WD Blue SN500 250GB M.2. NVMe SSD (2019)

A week or two ago Western Digital announced their new WD Blue SN500 series NVMe SSDs. A value NVMe proposition that is capable of rattling some cages. We had the opportunity to test the 250GB model thoroughly. This NVMe once again SSD has SanDisk written all over it, literally. The Western Digital WD Blue SN500 is an M.2 2280 SSD with a storage capacity of 250 GB and is also available in a 500 GB version. The drive uses the PCIe Gen3 8 Gb/s, up to 2 lanes. According to Western Digital, the SSD achieves read speeds of up to 1700 MB/s and write speeds of up to 1450 MB/s. WD having acquired Sandisk, that NAND would be produced by them.

The new SN500 SSD allows you to purchase NVMe storage in the 20 cents per GB region. Currently, that’s just over 50 EUR for the 250GB model, and the 500 GB model is actually selling at just over 80 EUR (with similar prices for USD). The performance will differ with different volume sizes, but smaller versions use less NAND channels and thus have slower writing. That said, whatever size you choose, the perf will be great and delivers sequential read and write speeds up to 1,700 MB/s and 1,450 MB/s respectively (for 500 GB model) and 1,300 MB/s writes for the 250GB model with efficient power consumption as low as 2.7W. The random performance rated up-to 200~300 random read IOPS writes for 4K IOPS. Being M.2., you do need a modern motherboard with capable NVMe supported M.2 (PCI-Express Gen 3.0 x2 connected) interface, please do check out your motherboard manufacturer for that. But ever the past year or two all Intel and AMD chipset released in the mainstream to high-end class support it very well. M2 is interesting stuff, these smaller form factors storage units are evolving from being “just as fast” as a regular SSD towards double, tripling, heck… even quadrupling that performance. It comes in a different package, M.2. The M.2 interface is so much more capable as it can deal with way more bandwidth using PCI-Express lanes. As such, M.2 solutions are intended for enthusiast class motherboards. The series M.2 SSDs are a breathtaking series of storage technology as they offer enthusiast class performance yet remain reasonable in pricing depending on NAND type. 

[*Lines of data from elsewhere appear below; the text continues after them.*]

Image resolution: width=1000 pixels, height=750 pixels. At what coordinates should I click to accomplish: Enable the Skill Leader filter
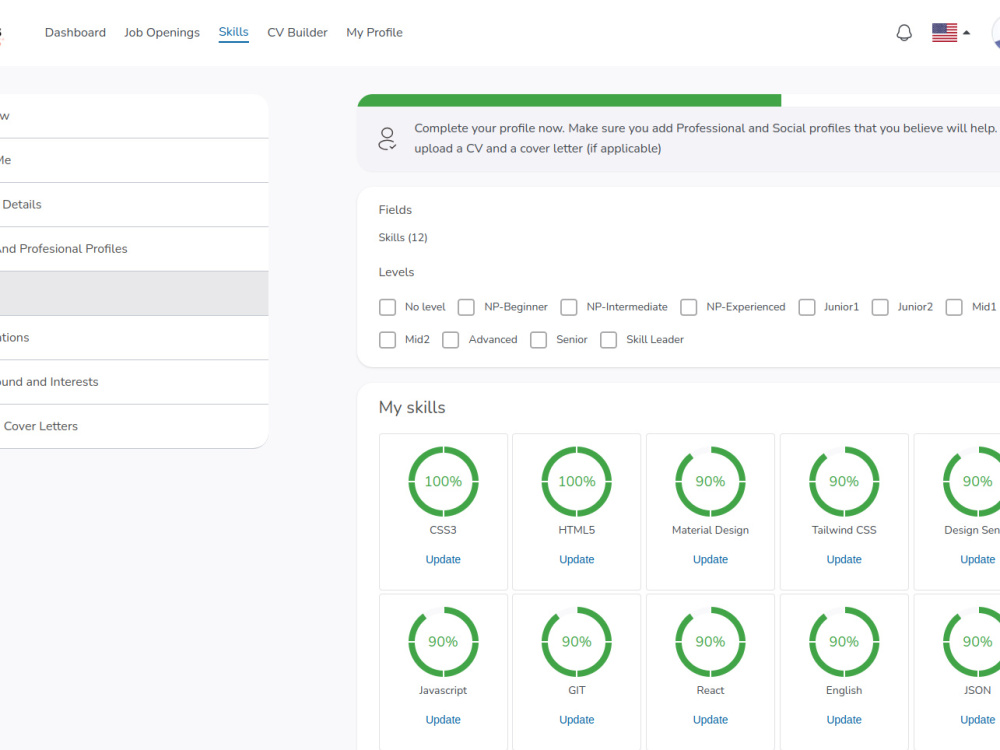pyautogui.click(x=609, y=340)
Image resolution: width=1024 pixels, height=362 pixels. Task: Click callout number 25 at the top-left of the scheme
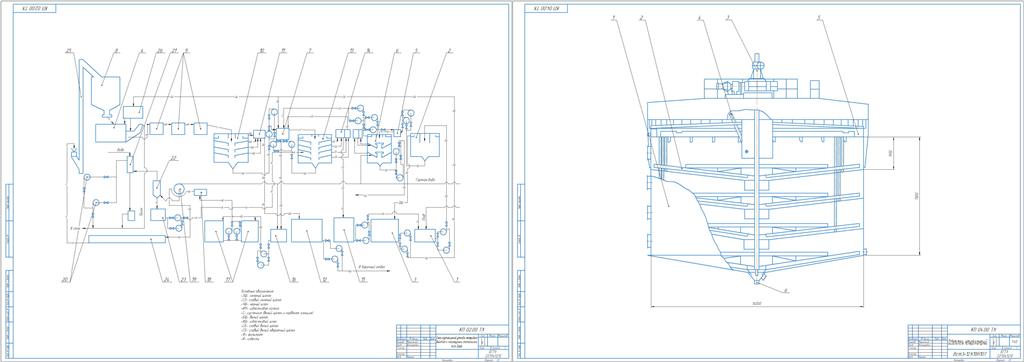pos(68,50)
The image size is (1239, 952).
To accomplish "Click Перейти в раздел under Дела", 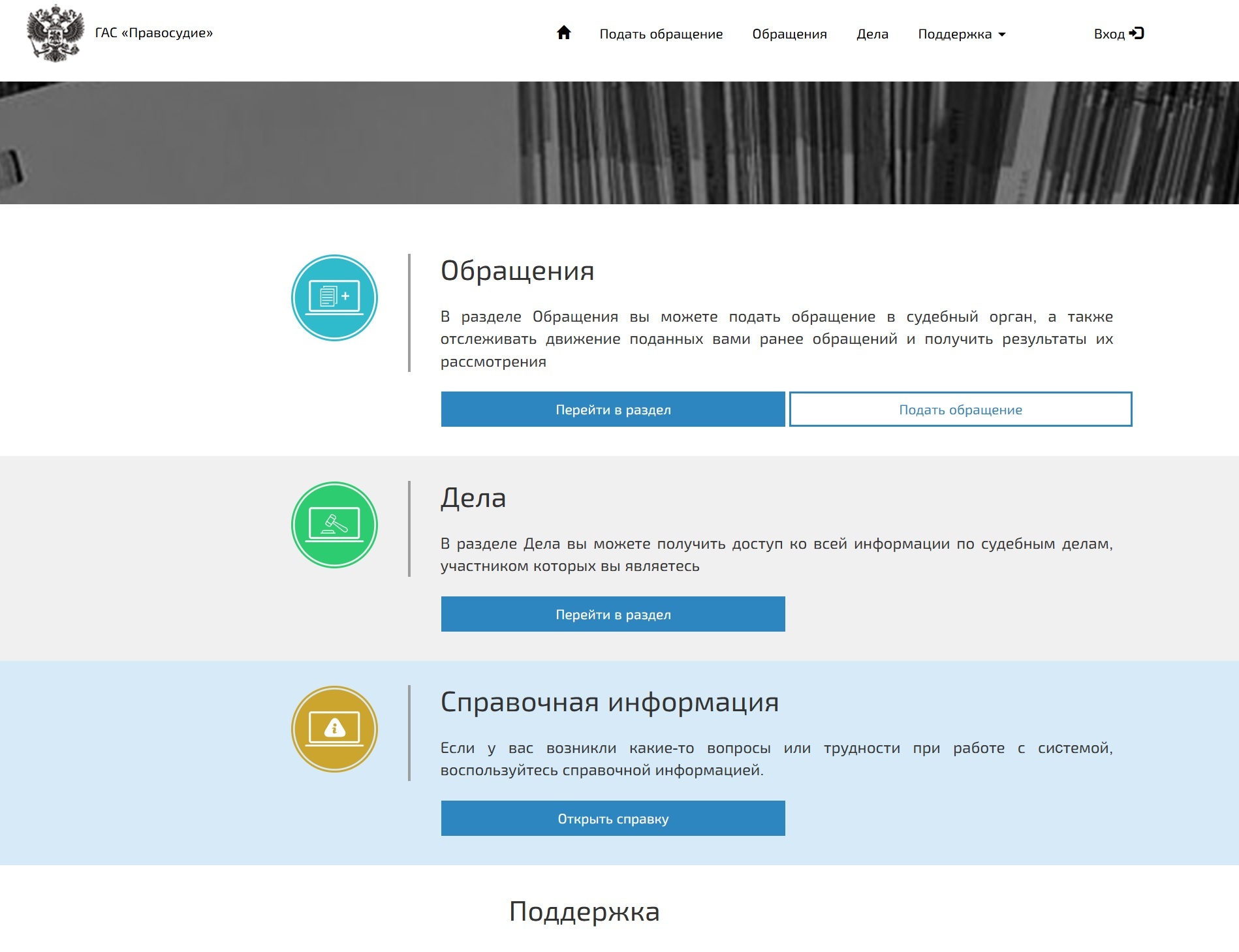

The SSD is WDs latest iteration of their consumer-ready Non-Volatile Memory Express (NVMe) M.2 form factor SSD series. The SSDs have been fitted with Sandisk NAND (64-layer) and a SanDisk NVMe controller. This means WD can fabricate pretty much everything in-house. The claimed endurance, or the total amount of data that can be written to the SSD, is also half the size of the more expensive model (SN750): 300 TB for the 500 GB model and 150 TB for the 250 GB model.  The SSD follows a smaller M.2 2280 (8cm) form factor so it will fit on most ATX motherboards capable of M.2 just fine. SSDs in the 250GB range is becoming less attractive – they contain fewer memory chips, the speed is often lower, and because the basic production costs are (almost) the same as those of higher-capacity units, they are relatively expensive. Next tot hat, most people deem ~500 GB NAND flash storage to be a good default value for a modern day 2019 PC. 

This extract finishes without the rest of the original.